§ **REQUIRED WORK**: Please report each line below that contains the word "should", treating uppercase and lowercase as different.

========

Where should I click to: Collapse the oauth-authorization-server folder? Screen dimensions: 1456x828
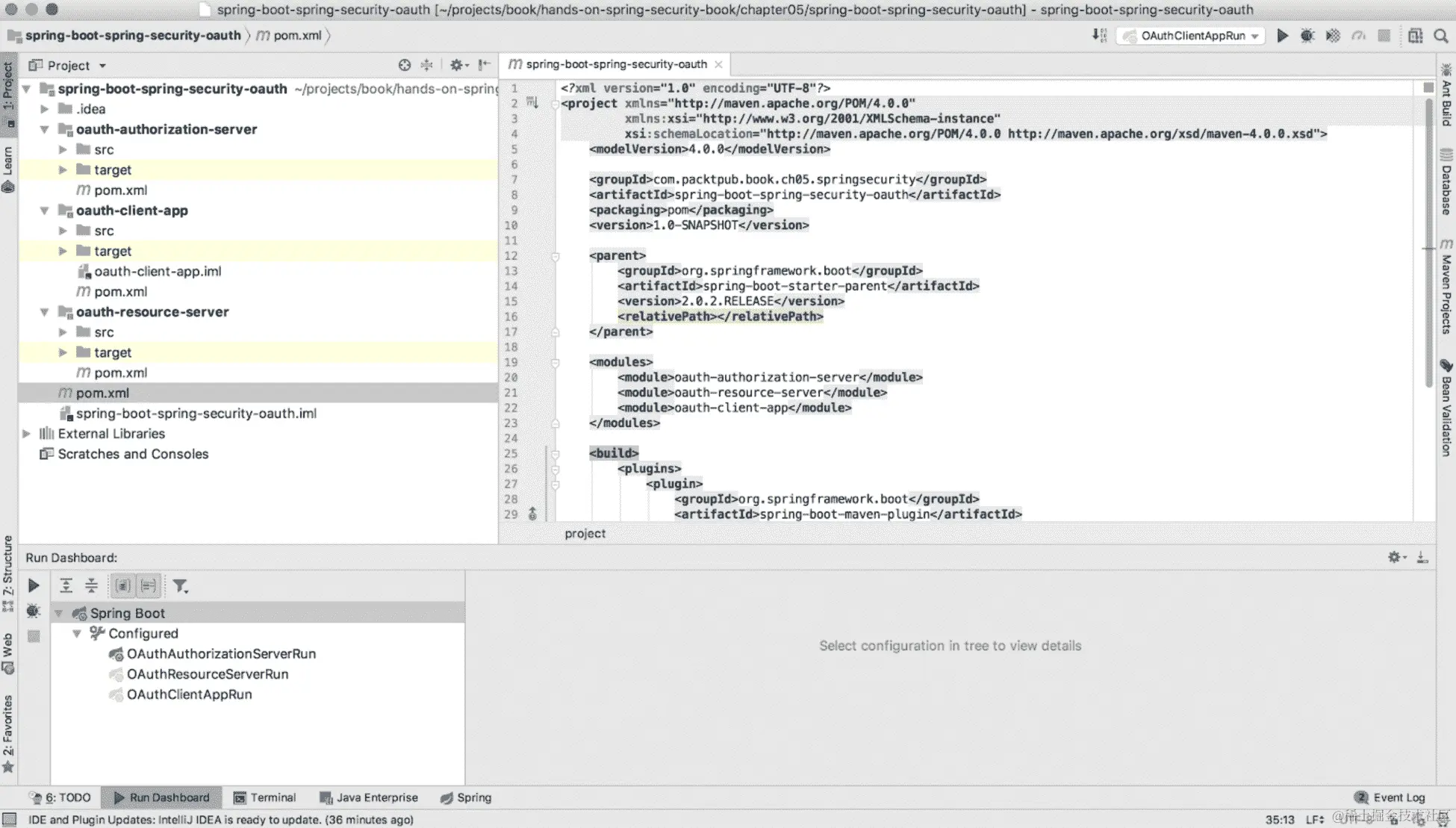pyautogui.click(x=44, y=129)
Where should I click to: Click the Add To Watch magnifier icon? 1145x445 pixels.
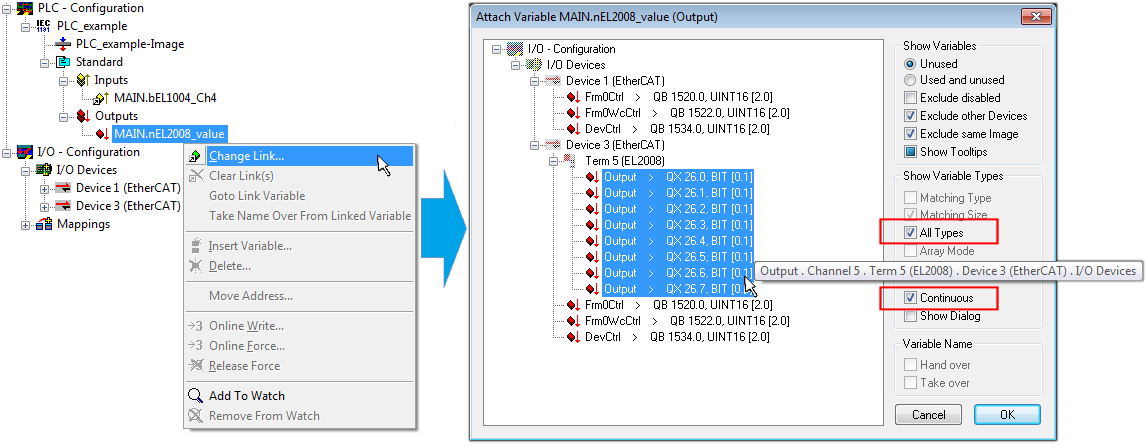tap(196, 396)
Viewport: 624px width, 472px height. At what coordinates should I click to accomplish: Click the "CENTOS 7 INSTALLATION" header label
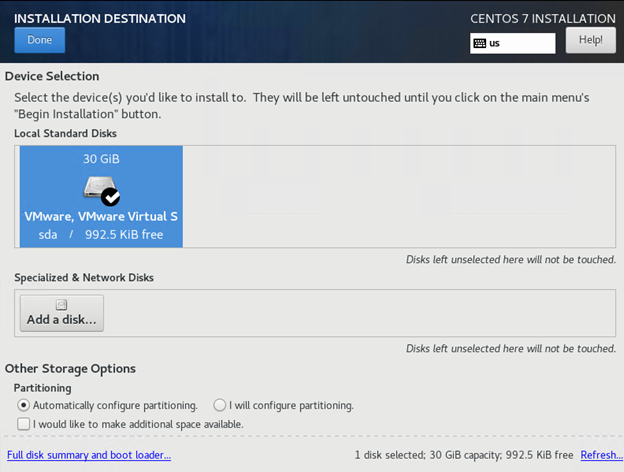coord(542,18)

========

§ **OUTPUT**:
Where should I click to: Collapse the oauth-authorization-server folder? Screen dimensions: 1456x828
Where should I click to: Click the Add To Watch magnifier icon? 1145x445 pixels.
Viewport: 624px width, 472px height. At what coordinates should I click to accomplish: Click the "CENTOS 7 INSTALLATION" header label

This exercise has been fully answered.